TEXTO DE LA PÁGINA

Segundo Protocolo de la Convención de la Haya

Minarete de Jam, Afganistán © Margottini/UNESCO

Los actos de barbarie cometidos contra los bienes culturales durante los numerosos conflictos que tuvieron lugar a fines de los años 1980 y principios de los años 1990 pusieron de manifiesto varias deficiencias en la aplicación de la Convención de La Haya. En 1991 se inició un examen de la Convención para elaborar un nuevo acuerdo a fin de mejorar la Convención, teniendo en cuenta la experiencia adquirida en los conflictos recientes y la elaboración de un derecho internacional humanitario y de protección de los bienes culturales desde 1954. Por consiguiente, en la Conferencia Diplomática celebrada en La Haya en marzo de 1999 se aprobó un Segundo Protocolo de la Convención de La Haya.

EJERCICIO 1
Traduzca al inglés la siguiente oración del texto sobre el Segundo Protocolo de la Convención de La Haya: "Por consiguiente, en la Conferencia Diplomática celebrada en La Haya en marzo de 1999 se aprobó un Segundo Protocolo de la Convención de La Haya."
EJERCICIO 2
Prosiga el texto sobre el Segundo Protocolo de la Convención de La Haya a partir de su última oración.

MATERIAL MOSTRADO
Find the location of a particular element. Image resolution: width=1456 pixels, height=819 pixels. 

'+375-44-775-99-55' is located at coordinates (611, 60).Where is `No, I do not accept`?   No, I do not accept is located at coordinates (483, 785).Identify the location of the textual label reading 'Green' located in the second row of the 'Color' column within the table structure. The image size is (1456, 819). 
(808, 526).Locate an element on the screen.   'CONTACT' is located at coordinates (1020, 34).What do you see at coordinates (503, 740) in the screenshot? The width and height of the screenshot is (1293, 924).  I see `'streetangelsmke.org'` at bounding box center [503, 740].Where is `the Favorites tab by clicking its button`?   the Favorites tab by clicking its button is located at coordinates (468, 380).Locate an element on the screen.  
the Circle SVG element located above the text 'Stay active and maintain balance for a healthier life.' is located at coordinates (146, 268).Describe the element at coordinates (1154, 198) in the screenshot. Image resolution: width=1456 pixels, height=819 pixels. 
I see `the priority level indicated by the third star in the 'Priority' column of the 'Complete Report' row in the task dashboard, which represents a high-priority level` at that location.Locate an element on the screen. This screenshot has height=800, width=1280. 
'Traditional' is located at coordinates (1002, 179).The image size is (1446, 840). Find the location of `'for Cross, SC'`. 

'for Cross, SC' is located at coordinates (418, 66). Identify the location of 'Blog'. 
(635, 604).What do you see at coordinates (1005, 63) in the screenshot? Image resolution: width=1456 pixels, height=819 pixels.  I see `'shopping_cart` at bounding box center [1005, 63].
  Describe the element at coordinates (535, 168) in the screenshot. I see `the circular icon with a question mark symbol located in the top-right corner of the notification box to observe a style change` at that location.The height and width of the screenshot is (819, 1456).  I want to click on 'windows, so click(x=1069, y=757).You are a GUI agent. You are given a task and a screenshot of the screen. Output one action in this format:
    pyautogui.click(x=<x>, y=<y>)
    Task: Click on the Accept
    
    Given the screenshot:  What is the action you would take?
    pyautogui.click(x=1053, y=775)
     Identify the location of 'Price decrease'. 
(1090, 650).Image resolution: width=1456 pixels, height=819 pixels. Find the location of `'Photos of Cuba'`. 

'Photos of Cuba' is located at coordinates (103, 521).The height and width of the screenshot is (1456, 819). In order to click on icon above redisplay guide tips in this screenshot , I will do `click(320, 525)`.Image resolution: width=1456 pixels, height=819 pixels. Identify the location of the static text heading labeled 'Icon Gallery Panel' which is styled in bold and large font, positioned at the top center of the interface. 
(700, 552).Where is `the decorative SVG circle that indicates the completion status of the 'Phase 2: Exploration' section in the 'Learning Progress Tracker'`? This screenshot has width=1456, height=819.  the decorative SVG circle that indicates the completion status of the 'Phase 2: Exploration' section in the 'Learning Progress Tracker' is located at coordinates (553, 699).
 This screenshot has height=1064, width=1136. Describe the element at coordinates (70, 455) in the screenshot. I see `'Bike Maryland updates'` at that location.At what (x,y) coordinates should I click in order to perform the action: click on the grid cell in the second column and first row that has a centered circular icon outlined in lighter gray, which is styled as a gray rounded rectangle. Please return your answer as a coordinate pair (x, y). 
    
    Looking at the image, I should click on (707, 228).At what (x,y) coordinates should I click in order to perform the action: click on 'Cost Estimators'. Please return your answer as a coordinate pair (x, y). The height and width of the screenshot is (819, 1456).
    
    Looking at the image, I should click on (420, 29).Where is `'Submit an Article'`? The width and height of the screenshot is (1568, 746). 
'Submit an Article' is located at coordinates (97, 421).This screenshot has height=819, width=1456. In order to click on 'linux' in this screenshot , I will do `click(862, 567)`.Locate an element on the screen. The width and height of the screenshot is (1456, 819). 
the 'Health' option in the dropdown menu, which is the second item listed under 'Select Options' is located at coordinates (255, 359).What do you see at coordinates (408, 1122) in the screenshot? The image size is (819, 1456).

RESULTADO DEL EJERCICIO 1
Consequently, a Second Protocol to the Hague Convention was adopted at the Diplomatic Conference held in The Hague in March 1999.

RESULTADO DEL EJERCICIO 2
En este Segundo Protocolo se reforzaron varias disposiciones de la Convención relativas a la salvaguardia y el respeto del patrimonio cultural y la manera de conducir las hostilidades, brindando así una protección más eficaz que antes. Se crea una nueva categoría de "protección reforzada" para aquellos bienes culturales de suma importancia para la humanidad que están protegidos por disposiciones adecuadas en el plano nacional y no son utilizables para fines militares. En este protocolo se definen asimismo las sanciones que han de imponerse en caso de atentados graves perpetrados contra los bienes, así como las condiciones en que se incurre en una responsabilidad penal individual. Por último, el Protocolo creó un Comité para la Protección de los Bienes Culturales en caso de Conflicto Armado integrado por doce Estados Parte, cuya misión consiste en velar por la aplicación del Segundo Protocolo y, de hecho, de la Convención.

El segundo protocolo no reemplaza la Convención de la Haya, sino la completa. En otras palabras, la adopción del segundo protocolo ha creado dos niveles de protección: la de base de la Convención de la Haya para los Estados partes y otra con un nivel más elevado para una categoría especial de bienes culturales.